Databases Flashcards
Do NoSQL databases perform aggregations such as SUM() or AVG()
No
Do NoSQL databases scale horizontally?
Yes
Is DynamoDB Highly Available across Multiple AZs out of the box?
Yes
Does Dynamo DB integrate with IAM?
Yes
DynamoDB is made of ____________?
Tables
DynamoDB tables must have a _________?
Partition key
Each DynamoDB item has________?
Attributes
What is the maximum size of an item in dynamodb?
400kb
What is a partition key in DynamoDB?
It acts as a primary key and must be unique for each item. It also must be diverse enough to data is distributed.
What two primary key options are available in DynamoDB?
Partition Key
Partition Key + Sort Key
When using a partition key and sort key in DynamoDB, what is the limitation?
The partition and sort key combination must be unique.
What are the two table classes in DynamoDB?
DynamoDB standard
DynamodDB standard-IA
What does the sort key really do in the UI?
Allows you to sort on a column.
What are the capacity modes in DynamoDB?
Provisioned Mode
On-Demand Mode
How often can you switch between capacity modes in DynamoDB?
Every 24 hours
If you exceed your RCU or WCU in DynamodDB, what error is returned?
ProvisionedThroughputExceededException
How can you deal with ProvisionedThroughputExceededException without increasing WCU or RCU?
Exponential Backoff
What is the measurement for one WCU?
One item per second for an item up to 1kb in size.
If you have an item that is 4.5kb in size, how many WCU is required?
5 .. Rounding up is required.
What are the two kinds of reads in Dynamodb?
Strongly Consistent
Eventually Consistent
What is the problem with Eventually consistent reads?
Old data may be returned if there is replication latency.
What does a consistent read in DynamoDB do?
It reads the data after a write, but ensures that it is the most recent data.
How much more RCU do ConsistentReads use?
Twice as much
A single RCU is how much for a strongly consistent read?
One read per second up to 4kb in size
A single RCU is how much for an eventually consistent read?
Two read per second up to 4kb in size
Are WCU and RCU spread evenly amongst partitions?
Yes.. That means if I have 5 partitions and 5 WCU, each partition will get one.
In DynamoDB on-Demand mode, do you need to provision RCU/WCU?
No. This scales up and down automatically.
If you want to change an item’s attributes in DynamoDB, what API call is used?
UpdateItem
If you want to create an item in DynamoDB, what API call is used?
PutItem
If you want to fully replace an item in DynamoDB, what API call is used?
PutItem
If you want to read an item in DynamoDB, what API call is used?
GetItem
What does a ProjectedExpression in DynamoDB do?
It can be specified to retrieve only certain attributes from an item.

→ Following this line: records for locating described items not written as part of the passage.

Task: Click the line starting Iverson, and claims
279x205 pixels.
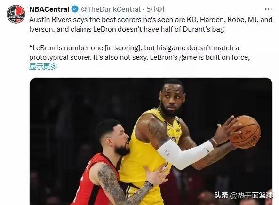Action: coord(127,29)
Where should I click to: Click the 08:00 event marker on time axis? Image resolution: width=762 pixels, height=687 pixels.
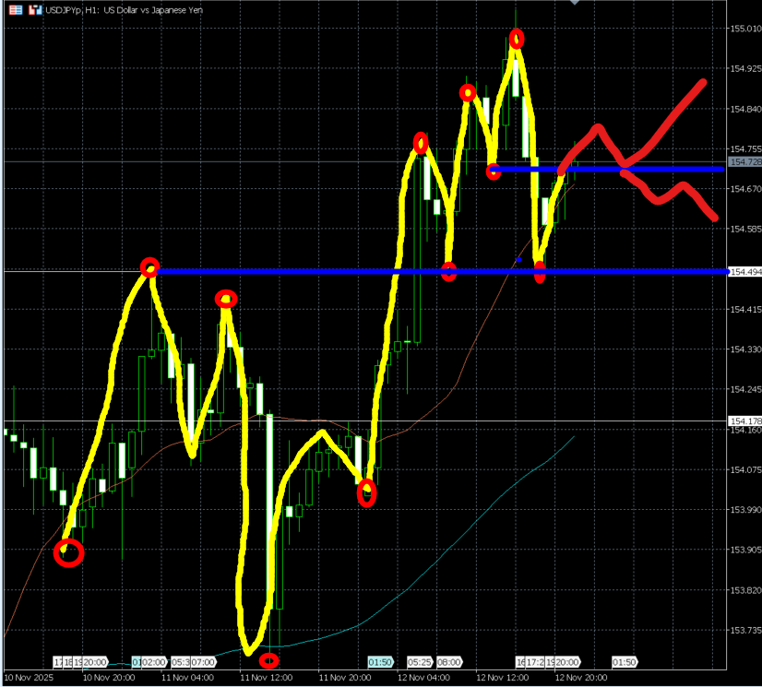(x=449, y=662)
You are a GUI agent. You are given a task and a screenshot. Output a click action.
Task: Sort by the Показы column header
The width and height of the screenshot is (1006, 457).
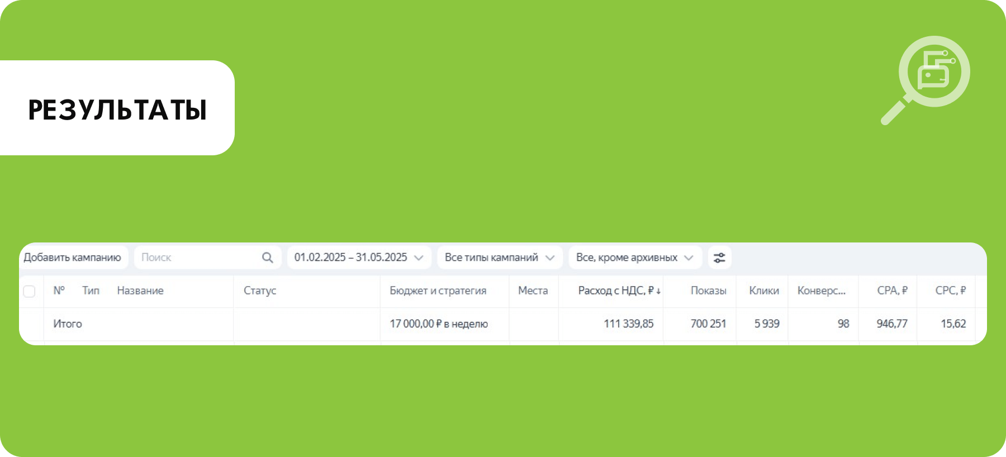(708, 291)
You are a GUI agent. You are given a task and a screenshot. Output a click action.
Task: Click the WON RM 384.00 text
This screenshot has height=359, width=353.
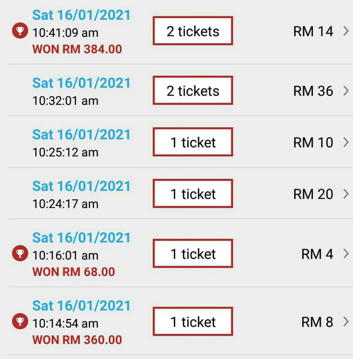point(77,49)
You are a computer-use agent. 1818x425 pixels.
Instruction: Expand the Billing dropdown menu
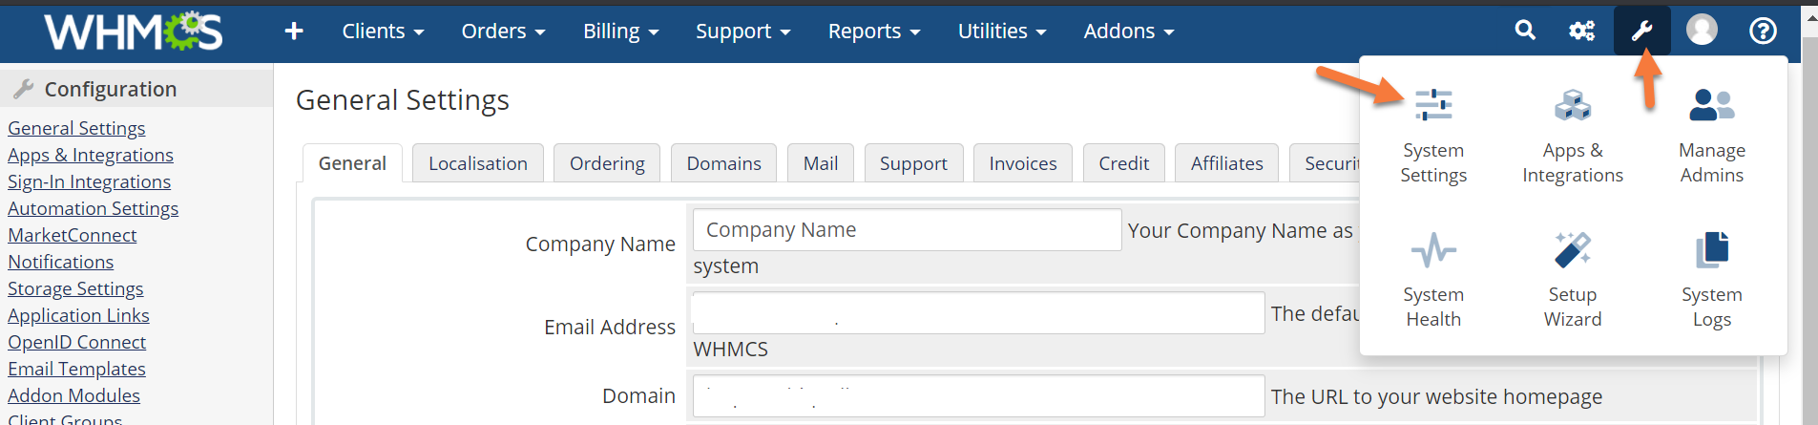pyautogui.click(x=620, y=32)
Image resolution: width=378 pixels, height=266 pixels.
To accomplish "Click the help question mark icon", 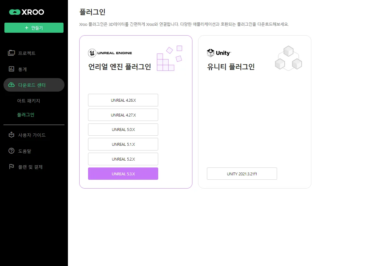I will (11, 151).
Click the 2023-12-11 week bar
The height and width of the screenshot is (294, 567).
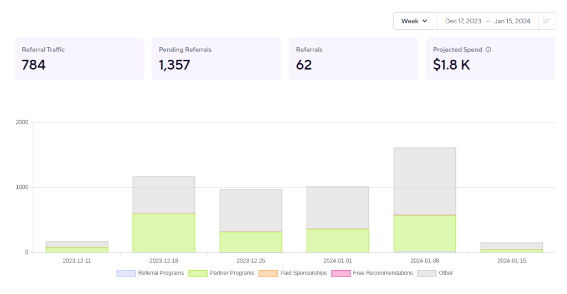tap(77, 247)
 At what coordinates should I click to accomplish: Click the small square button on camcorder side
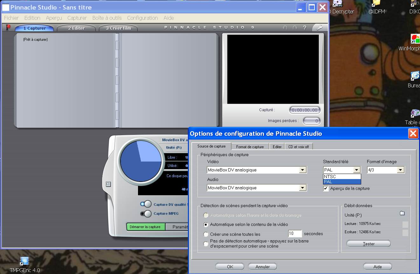(108, 184)
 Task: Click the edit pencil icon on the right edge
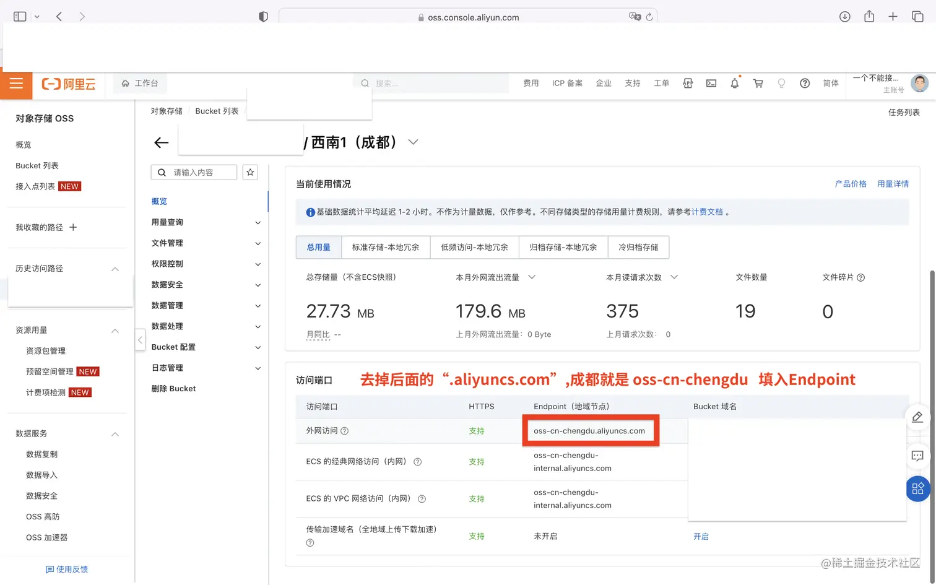[x=918, y=418]
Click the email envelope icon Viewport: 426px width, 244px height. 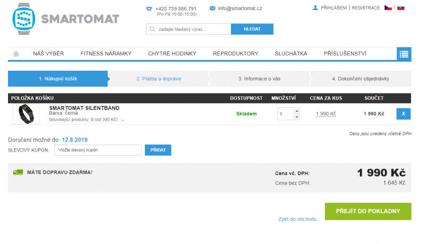point(212,9)
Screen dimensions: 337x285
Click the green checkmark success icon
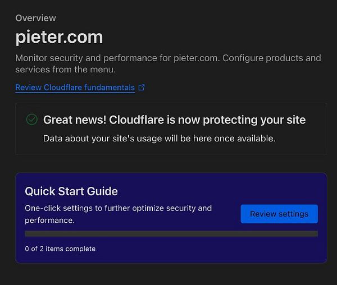coord(32,119)
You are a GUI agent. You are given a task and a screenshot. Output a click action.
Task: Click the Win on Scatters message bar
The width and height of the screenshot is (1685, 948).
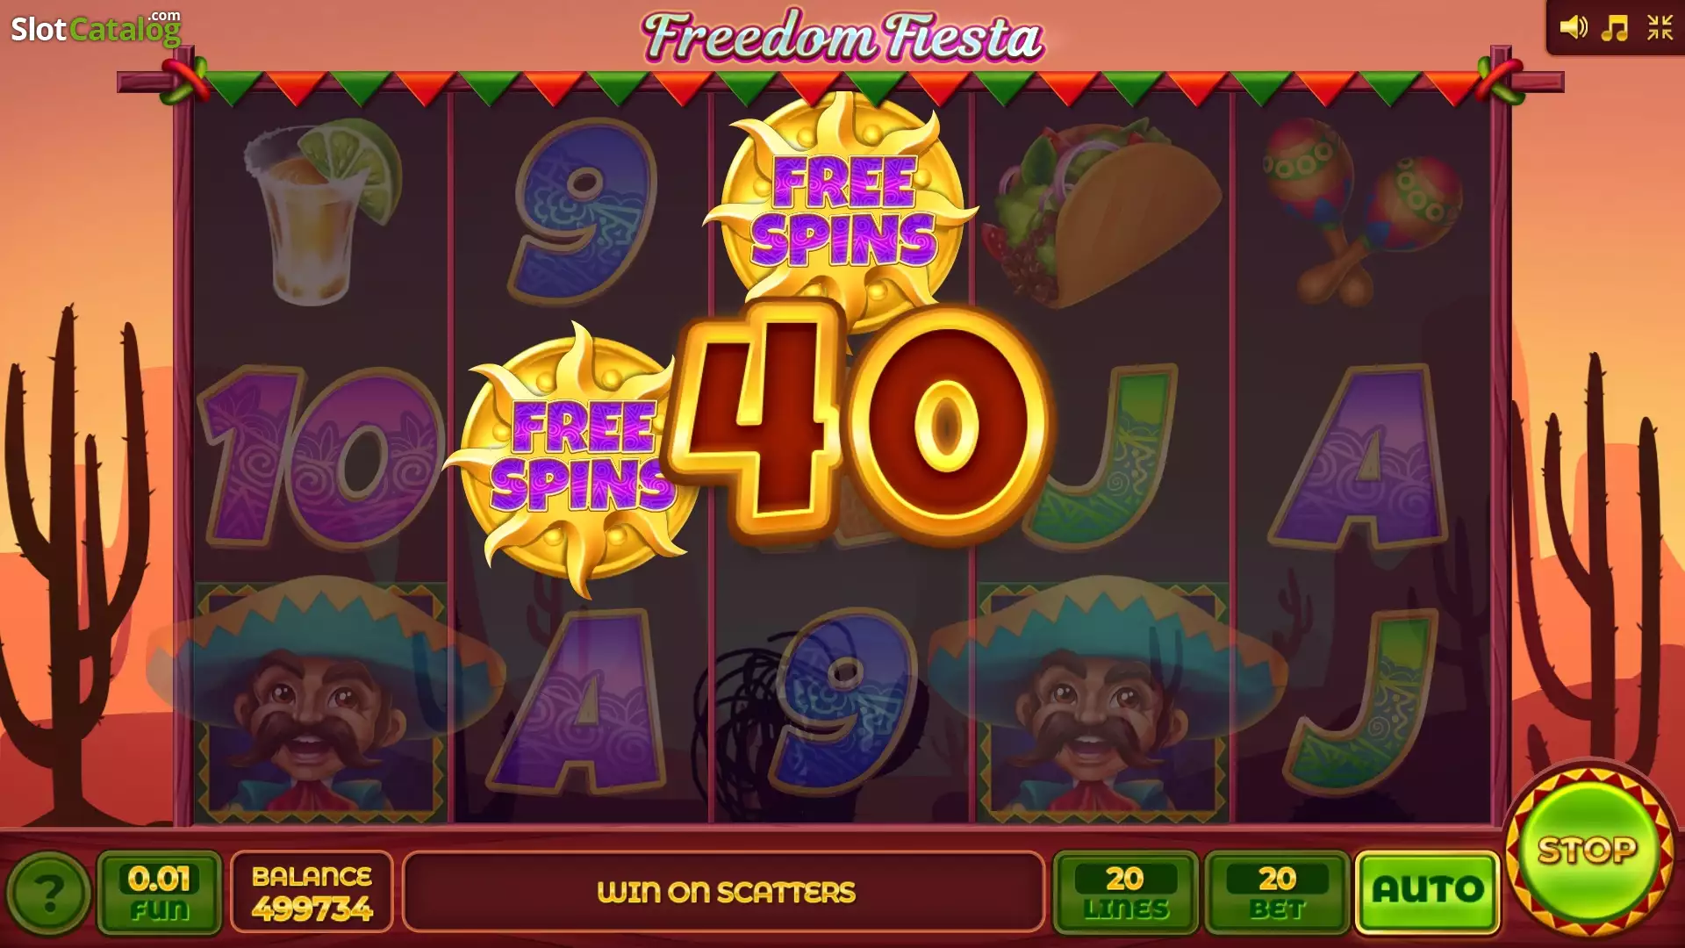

What is a FilterExpression in DynamodDB?
Additional filtering after the query operation has been completed. Only works with non-key attributes and does not support hash or range.
How much data will scan return in DynamodDB?
1MB, you must use pagination to keep on reading.
Can you use Scan to filter out data?
Yes, but you are still loading all attributes. This is inefficient.
What can be done in DynamoDB for more performance?
Use Parallel Scan.
How many PutItem API calls can be included in a BatchWriteItem call in Dynamo DB?
25 PutItem and/or DeleteItem in one call.
16MB od data written and up to 400K per item.
Can BatchWriteItems in DynamoDB be used with UpdateItem?
No
How many GetItem API calls can be included in a BatchGetItem call in Dynamo DB?
100 items, up to 16MB of data
In DynamoDB, are items being retrieved from a BatchGetItem API call retrieved in parallel?
Yes
What is PartiQL?
A SQL like query language for Dynamo DB
What are the two types of indexes in DynamoDB?
LSI and GSI
Does an LSI use the same partition key of the base table?
Yes
What data types can be used for a sort key in an LSI?
String, Number, Binary
How many LSI can you have per table?
5
When are LSIs defined?
Creation of the table
Can LSI only include certain attributes?
Yes, using attribute projections.
Does a GSI use the same partition key of the base table?
No
Do you have to provision WCU and RCU for a GSI?
Yes
Can a GSI be added or modified after a table is created?
Yes
When a GSI is throttled, what happens to the main table?
It is also throttled.
Where do LSIs get their WCU and RCU?
From the main table
What problem does DynamoDB Accelerator (DAX) solve?
The problem of too many reads.
What is the default TTL for DynamoDB DAX caches?
5 minutes
How many nodes can be in a DAX Cluster?
10
What are DynamoDB Streams?
They write item level modifications in a table.
Where can DynamoDB Streams stream to?
Kinesis Data Streams
Lambda
KCL
How long is data in a DynamoDB Streams retained?
24 hours
What do KEYS_ONLY show in DynamoDB Streams?
Only the key attributes of the modified items.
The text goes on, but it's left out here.